Record list:
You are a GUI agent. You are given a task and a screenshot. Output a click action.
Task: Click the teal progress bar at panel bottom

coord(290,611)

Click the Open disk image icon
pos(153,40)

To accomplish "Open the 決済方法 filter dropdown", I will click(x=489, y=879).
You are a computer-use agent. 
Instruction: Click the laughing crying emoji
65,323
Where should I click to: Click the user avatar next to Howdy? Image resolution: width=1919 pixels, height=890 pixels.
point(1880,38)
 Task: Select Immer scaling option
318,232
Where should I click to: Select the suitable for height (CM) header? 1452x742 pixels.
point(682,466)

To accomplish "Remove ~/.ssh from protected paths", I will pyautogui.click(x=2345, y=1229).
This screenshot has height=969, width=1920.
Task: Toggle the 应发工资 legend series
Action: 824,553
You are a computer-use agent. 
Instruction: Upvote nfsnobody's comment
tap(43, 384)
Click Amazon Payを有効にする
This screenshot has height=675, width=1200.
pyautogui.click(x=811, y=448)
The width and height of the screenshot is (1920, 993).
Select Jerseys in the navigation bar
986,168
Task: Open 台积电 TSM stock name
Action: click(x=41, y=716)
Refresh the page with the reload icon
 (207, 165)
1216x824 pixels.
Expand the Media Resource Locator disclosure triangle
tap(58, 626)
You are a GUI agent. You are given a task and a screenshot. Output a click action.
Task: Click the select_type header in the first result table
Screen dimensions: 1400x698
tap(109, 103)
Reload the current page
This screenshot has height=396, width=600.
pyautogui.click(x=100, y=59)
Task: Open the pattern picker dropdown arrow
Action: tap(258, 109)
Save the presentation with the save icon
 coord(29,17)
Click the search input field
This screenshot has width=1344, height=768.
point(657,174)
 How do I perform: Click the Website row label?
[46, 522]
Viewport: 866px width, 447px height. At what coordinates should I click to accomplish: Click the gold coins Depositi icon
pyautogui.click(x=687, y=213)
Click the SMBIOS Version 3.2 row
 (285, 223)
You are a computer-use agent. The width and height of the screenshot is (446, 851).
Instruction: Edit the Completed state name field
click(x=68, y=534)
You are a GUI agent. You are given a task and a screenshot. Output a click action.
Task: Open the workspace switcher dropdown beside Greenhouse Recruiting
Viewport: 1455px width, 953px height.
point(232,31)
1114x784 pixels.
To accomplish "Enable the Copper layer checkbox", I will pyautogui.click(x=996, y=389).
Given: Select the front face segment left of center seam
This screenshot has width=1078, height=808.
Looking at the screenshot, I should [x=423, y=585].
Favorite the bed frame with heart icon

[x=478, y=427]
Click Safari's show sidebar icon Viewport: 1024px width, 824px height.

Objective: Copy the data above verbatim, beginning with its first line and stopping after the line that contains "tap(109, 103)".

Full answer:
You are a GUI agent. You are given a task and a screenshot. Output a click action.
Task: Click the teal progress bar at panel bottom

coord(290,611)

Click the Open disk image icon
pos(153,40)

To accomplish "Open the 決済方法 filter dropdown", I will click(x=489, y=879).
You are a computer-use agent. 
Instruction: Click the laughing crying emoji
65,323
Where should I click to: Click the user avatar next to Howdy? Image resolution: width=1919 pixels, height=890 pixels.
point(1880,38)
 Task: Select Immer scaling option
318,232
Where should I click to: Select the suitable for height (CM) header? 1452x742 pixels.
point(682,466)

To accomplish "Remove ~/.ssh from protected paths", I will pyautogui.click(x=2345, y=1229).
This screenshot has height=969, width=1920.
Task: Toggle the 应发工资 legend series
Action: 824,553
You are a computer-use agent. 
Instruction: Upvote nfsnobody's comment
tap(43, 384)
Click Amazon Payを有効にする
This screenshot has height=675, width=1200.
pyautogui.click(x=811, y=448)
The width and height of the screenshot is (1920, 993).
Select Jerseys in the navigation bar
986,168
Task: Open 台积电 TSM stock name
Action: click(x=41, y=716)
Refresh the page with the reload icon
 (207, 165)
1216x824 pixels.
Expand the Media Resource Locator disclosure triangle
tap(58, 626)
You are a GUI agent. You are given a task and a screenshot. Output a click action.
Task: Click the select_type header in the first result table
Screen dimensions: 1400x698
tap(109, 103)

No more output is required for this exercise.